▸ PAGE EXTRACT:

________________

Keywords: inhibitory receptors, CD5, CD6, signalosome, T lymphocytes
Introduction
Antigen-specific T cell activation is triggered by the T cell receptor (TCR) recognition of a cognate peptide presented by antigen presenting cells (APC), but it is overall controlled by a plethora of other cell surface receptors that either increase or repress the strength of the signals, the combination of which determines the outcome of T cell-mediated responses. Most of the receptors do not contain intrinsic enzymatic activities so their function relies on the establishment of interactions with signaling effectors, and also on an appropriate localization where they can exert their role, determined extracellularly by the binding to specific ligands expressed on the APC and intracellularly through connecting with the cytoskeleton.
Inhibitory co-receptors, such as the immune checkpoints Programmed cell death protein 1 (PD-1), Cytotoxic T-lymphocyte-associated protein 4 (CTLA4), T cell immunoreceptor with Ig and ITIM domains (TIGIT), Lymphocyte-activation gene 3 (LAG-3), and B- and T-lymphocyte attenuator (BTLA) are crucial to halt the progression or to terminate cell activation once they become expressed, given that they are strongly induced upon activation (1–5). They exert their inhibitory effect intracellularly through very limited and defined interactions utilizing ITIM, ITSF, or other sequences of their cytoplasmic tails that are bound by inhibitory enzymes, typically serine/threonine or tyrosine phosphatases (6–10). Moreover, some of these inhibitory co-receptors also interfere with co-stimulatory receptors through extracellular competition for the same ligands (11–14).

________________

▸ SOURCE INFORMATION:
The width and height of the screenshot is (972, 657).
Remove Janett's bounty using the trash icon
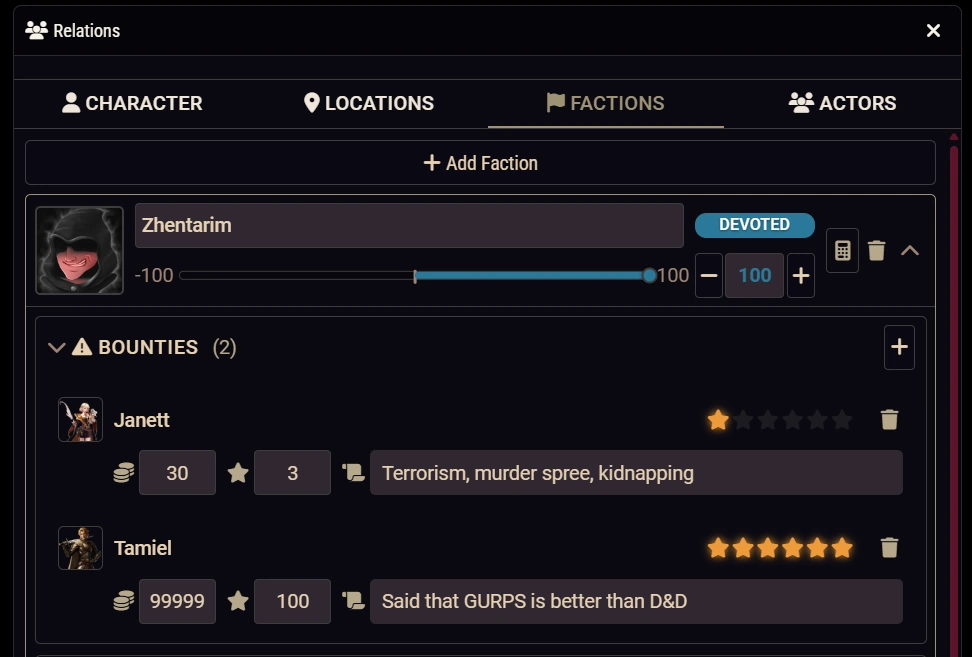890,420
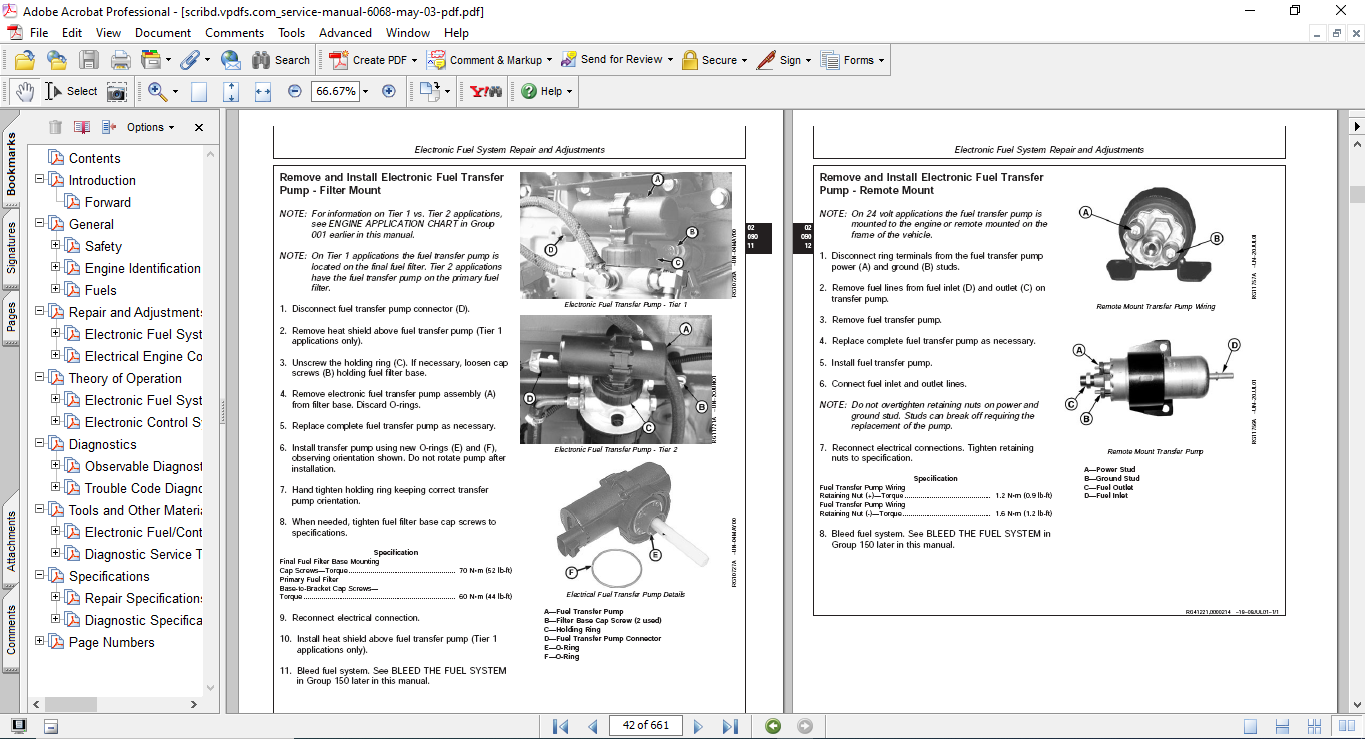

________________

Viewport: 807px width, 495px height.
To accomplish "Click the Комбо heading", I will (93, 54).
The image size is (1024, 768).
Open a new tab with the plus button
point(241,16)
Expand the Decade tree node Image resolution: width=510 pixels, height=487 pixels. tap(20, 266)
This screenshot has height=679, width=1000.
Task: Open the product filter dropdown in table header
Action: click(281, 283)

________________

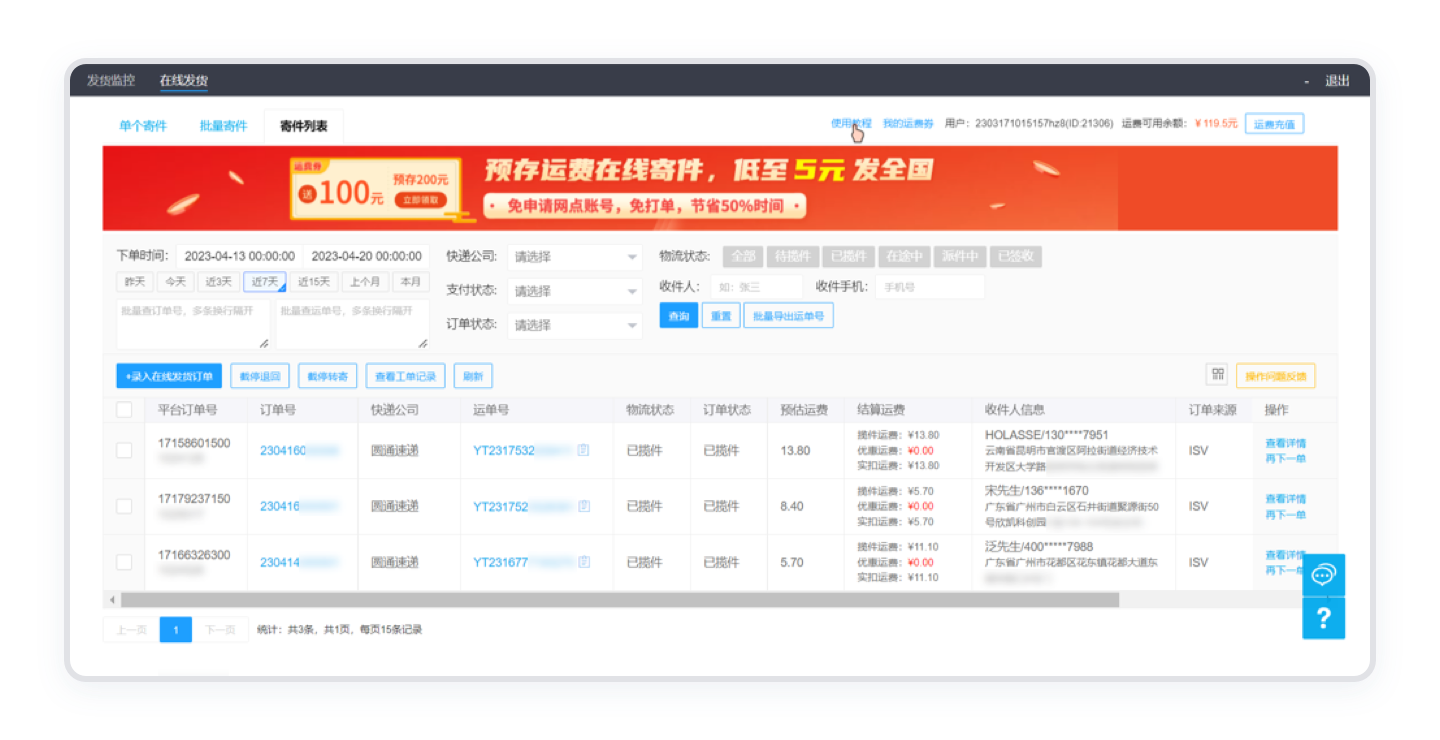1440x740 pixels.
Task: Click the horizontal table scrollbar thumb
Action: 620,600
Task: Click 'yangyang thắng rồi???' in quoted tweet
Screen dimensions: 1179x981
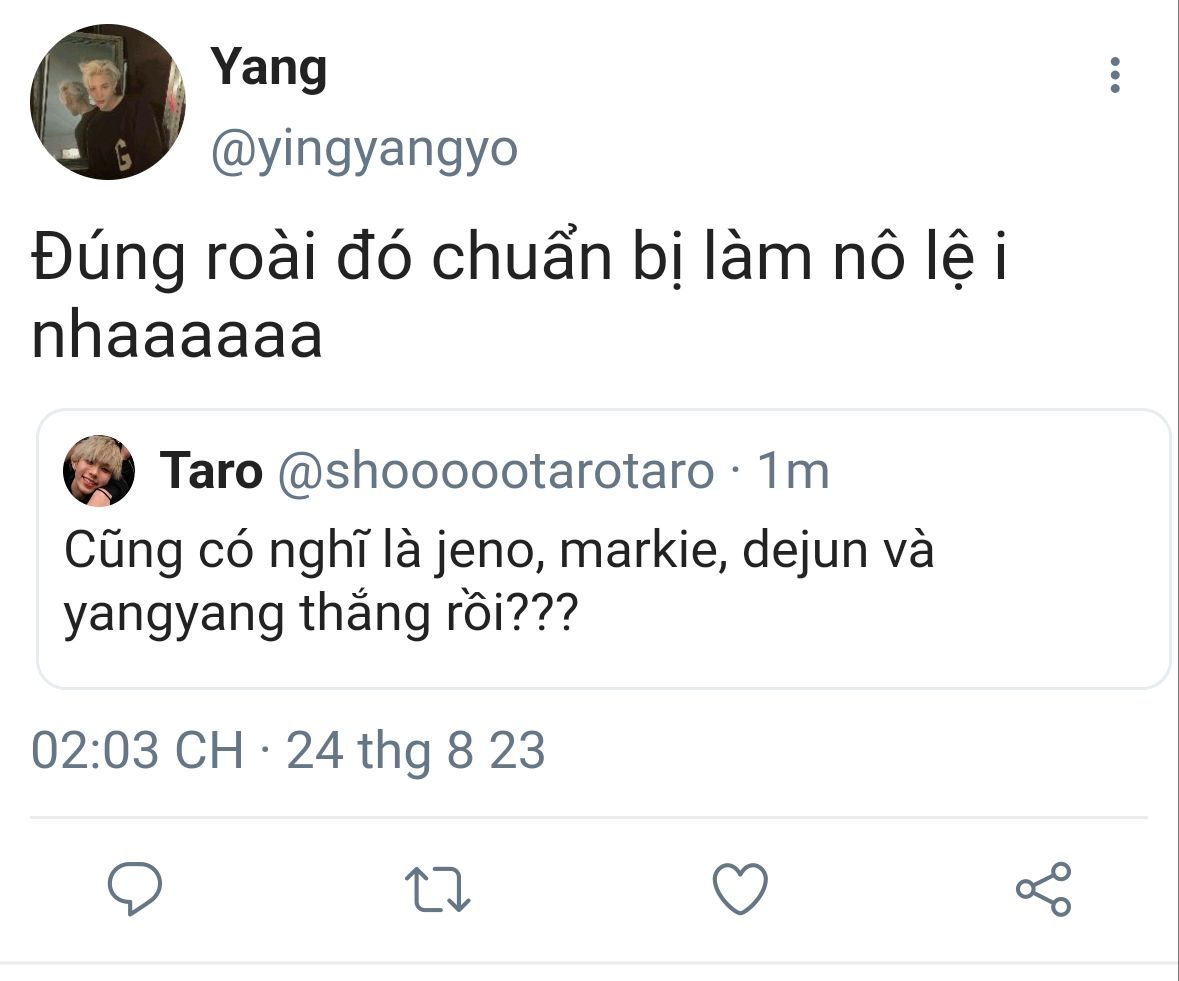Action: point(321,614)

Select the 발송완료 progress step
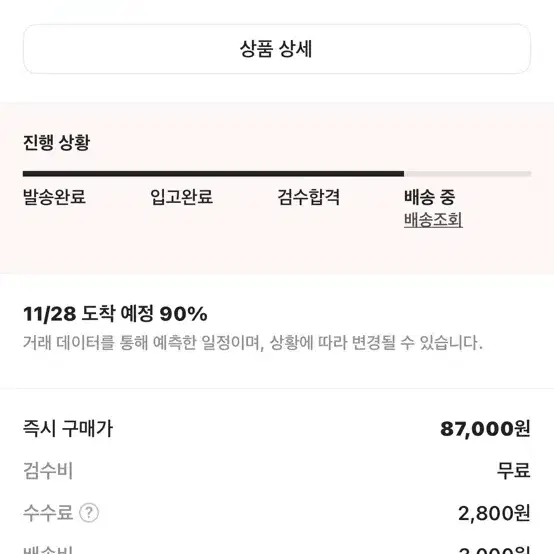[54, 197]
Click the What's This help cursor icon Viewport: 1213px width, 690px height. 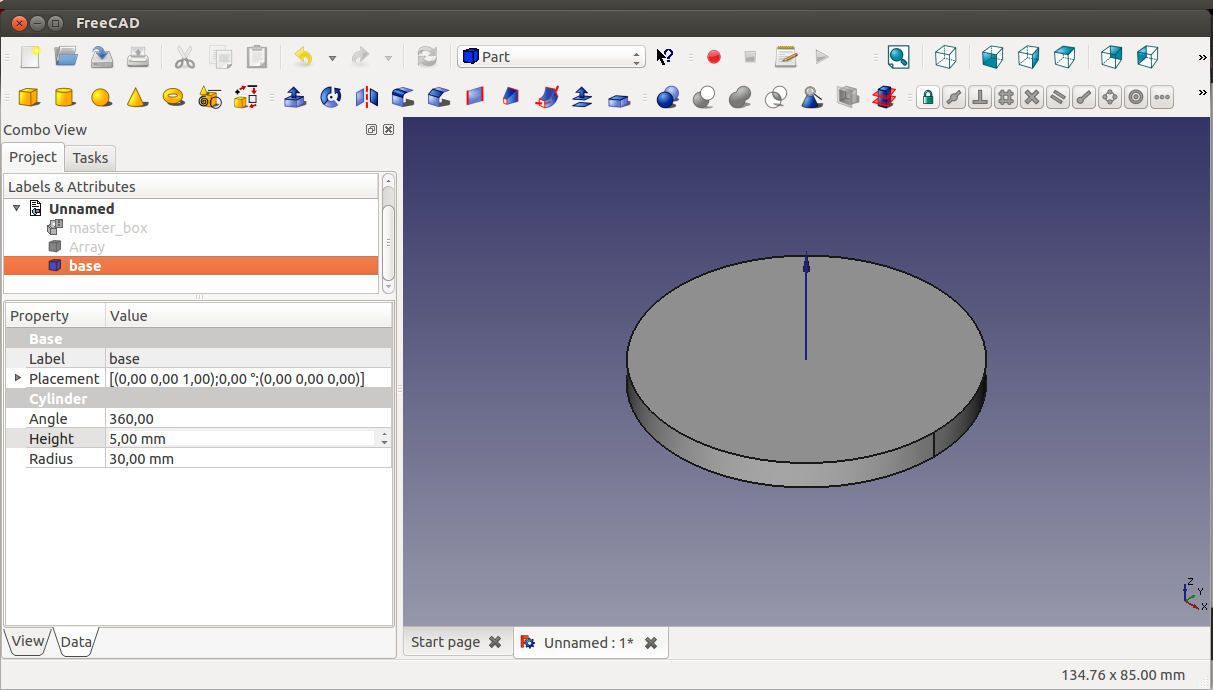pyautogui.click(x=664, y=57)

________________

▸ TASKS FOR THIS EXERCISE:
1 – In the introduction on T cell activation, what kind of enzymes typically bind the cytoplasmic tails of inhibitory co-receptors?
2 – Reproduce the passage of the introduction on T cell activation from "Inhibitory co-receptors, such" up to and including "same ligands (11–14).".

▸ REPLIES:
1 – Serine/threonine or tyrosine phosphatases.

2 –
Inhibitory co-receptors, such as the immune checkpoints Programmed cell death protein 1 (PD-1), Cytotoxic T-lymphocyte-associated protein 4 (CTLA4), T cell immunoreceptor with Ig and ITIM domains (TIGIT), Lymphocyte-activation gene 3 (LAG-3), and B- and T-lymphocyte attenuator (BTLA) are crucial to halt the progression or to terminate cell activation once they become expressed, given that they are strongly induced upon activation (1–5). They exert their inhibitory effect intracellularly through very limited and defined interactions utilizing ITIM, ITSF, or other sequences of their cytoplasmic tails that are bound by inhibitory enzymes, typically serine/threonine or tyrosine phosphatases (6–10). Moreover, some of these inhibitory co-receptors also interfere with co-stimulatory receptors through extracellular competition for the same ligands (11–14).